(Segmento de texto):
╭──
O discurso da vitimização — o segundo tipo de discurso de autoapresentação — constrói-se por referência a um sistema social (económico, cultural e judicial) que as rotula. Para Vera [16 anos]: “estou mais sujeita a estas situações por ser pobre, por ser negra, por morar em zonas menos boas”; para Anita [16 anos]: “[o] tribunal inventou bué de cenas, que não ia ao curso, às entrevistas […]”; para Elisabete [14 anos] a narrativa constrói-se por referência a terceiros: “eu apanhei dois anos fechada aqui dentro e elas [coautoras na prática dos ilícitos] apanharam acompanhamento educativo”.
Estes discursos de vitimização não deixam, contudo, de ser acompanhados de um discurso de superação, de força e de dureza, como algo que as caracteriza. Ser donas do seu destino, dar uma reviravolta na vida, seguir em frente ou lutar por aquilo que querem são figurações recorrentes nos seus discursos.
Ambivalências narrativas
As dissonâncias narrativas são um traço característico dos discursos e são bastante visíveis em dois principais aspetos: na idealização discursiva e nas oscilações entre discursos normativos e desviantes. É idealizando coisas, pessoas e relações que estas jovens constroem e dão sentido às suas vidas. É comum, neste processo, procurar modificar ou evitar retratar determinadas situações ou comportamentos das figuras das suas narrativas, devido à necessidade de afastar o confronto com as emoções negativas que possam emergir. Este mecanismo de regulação emocional, enquanto processo afetivo, faz com que as jovens imaginem como gostariam que fosse o “seu mundo”, construindo narrativas pautadas por comportamentos “justificados” e emocionalmente neutros.
Se na análise dos seus percursos de vida as jovens tendem a oscilar entre discursos mais normativos ou mais desviantes é, particularmente, no seu posicionamento face à transgressão e na condenação moral dos seus atos que esta oscilação é mais evidente. Ao mesmo tempo que ouvimos os discursos do “eu fui porque quis”, há a preocupação em transmitir discursos de conformidade (com a construção social do desvio feminino) e de condenação moral aparente, precedida da desculpabilização das ações.
╰──
(Excerto de dados):
╭──
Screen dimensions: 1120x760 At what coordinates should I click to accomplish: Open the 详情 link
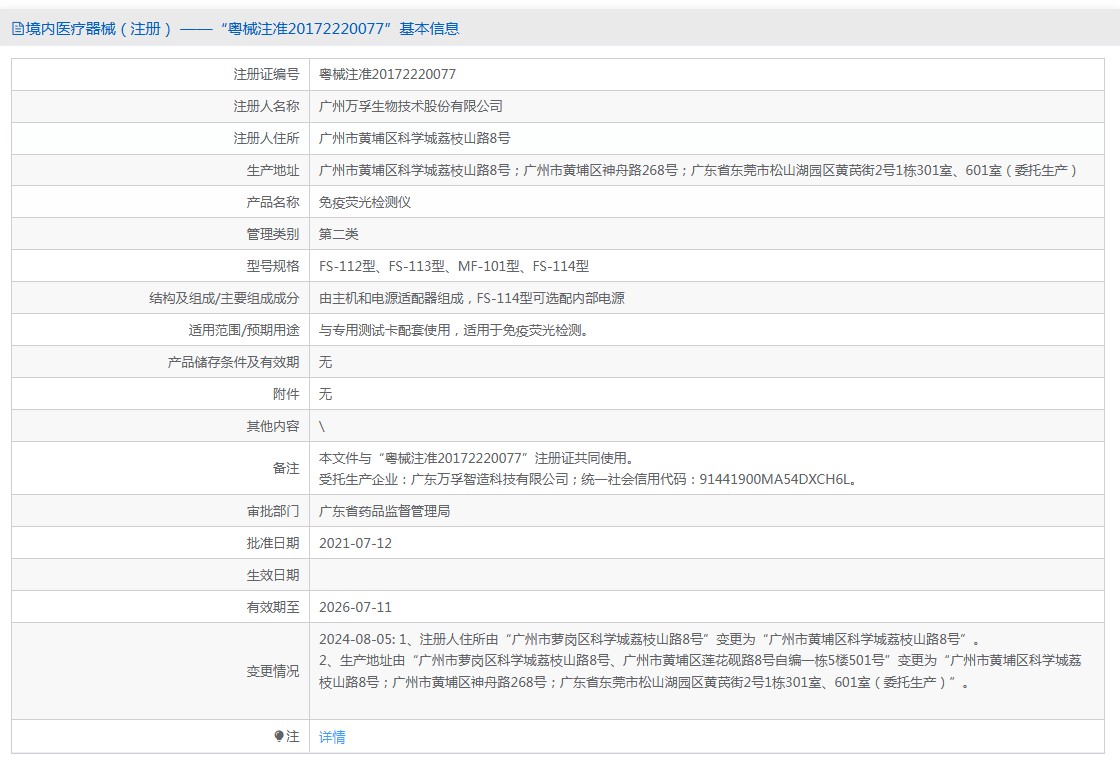point(332,737)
╰──
(Tarefa proposta A):
Segundo o texto sobre os discursos das jovens, em que dois principais aspetos se tornam visíveis as dissonâncias narrativas?
(Tarefa proposta B):
Resuma em duas frases o texto sobre os discursos das jovens.
(Tarefa proposta C):
Prolongue o texto sobre os discursos das jovens a partir do ponto em que termina.

(Resposta correta A):
Na idealização discursiva e nas oscilações entre discursos normativos e desviantes.

(Resposta correta B):
O texto descreve um discurso de vitimização, construído por referência a um sistema social que rotula as jovens, mas acompanhado de um discurso de superação, força e dureza. Aponta ainda ambivalências narrativas, visíveis na idealização de coisas, pessoas e relações como mecanismo de regulação emocional e na oscilação entre discursos normativos e desviantes, sobretudo no posicionamento face à transgressão e na condenação moral dos seus atos.

(Resposta correta C):
Percursos de transgressão
A partir dos discursos (e dos seus recortes) e do cruzamento das dimensões apuradas[11] — vitimação familiar, percursos de institucionalização, percursos transgressivos, motivações e significados da transgressão e condenação moral da mesma — construíram-se quatro perfis de percursos transgressivos, a saber: transgressão enfatizada (por revolta ou por escalada), transgressão rebelde, transgressão-influência e transgressão circunstancial. Esta tipologia deve ser entendida numa perspetiva dinâmica e aberta, capaz de captar as situações de fronteira (histórias e trajetórias de vida que se constroem nas margens destes percursos-tipo) e de abrir a possibilidade de mudanças de trajetória.
Transgressão enfatizada
RETRATO 1: Elisabete, 14 anos, nacionalidade portuguesa, de origem africana, residente na Amadora. Tem nove irmãos de outras relações do pai e da mãe. Os pais separaram-se e Elisabete ficou ao cuidado da avó materna. Aos sete anos foi viver com o pai e a sua companheira. A vivência neste agregado foi bastante conturbada, situação que ela conta com grande revolta: “dos sete aos dez anos o meu pai retirou-me da minha mãe e começaram os maus-tratos, por parte da minha madrasta e comecei a ser uma miúda muito agressiva e revoltada. […]. Para mim não havia regras. […] O meu pai não me dava ouvidos e então arranjei meios de chamar a atenção… na escola, pela agressão”. O caso foi sinalizado pela Comissão de Proteção de Crianças e Jovens (CPCJ), tendo ficado acordado que Elisabete passaria a ir viver com a tia. O comportamento de Elisabete agrava-se e a explicação que dá para isso é: “Eu tenho de explodir, tenho de explodir”. Esta atitude acabou por marcar todo o seu percurso escolar. “Íamos para a escola [ela e as amigas], faltávamos às aulas da parte de tarde. Chumbámos todas por faltas. Eu era agressiva, mas não pensava em roubar ou fumar. O que me dava adrenalina era ver as pessoas no chão a chorar… por mais louco que isso pareça. O que me vinha à cabeça era: fizeram-me a mim, tenho de fazer aos outros, porque se não fizer ninguém vai sentir aquilo que eu senti”. É aberto um novo processo de promoção e proteção que conduz Elisabete para um lar de infância e juventude. Lá, integrou-se num grupo de pares conotado com práticas de comportamento desviante: “Eu já me portava mal, mas lá tinha muita mais liberdade, andávamos por onde queríamos”. Entra na justiça pela prática de crime de roubo agravado e coautoria material de crimes de ameaça, com mais duas colegas: “fiz três assaltos e tenho oito processos de agressão. E tudo foi a partir da entrada no lar, onde estive durante nove meses”. Elisabete cumpre uma medida tutelar de internamento em regime semiaberto, por 18 meses.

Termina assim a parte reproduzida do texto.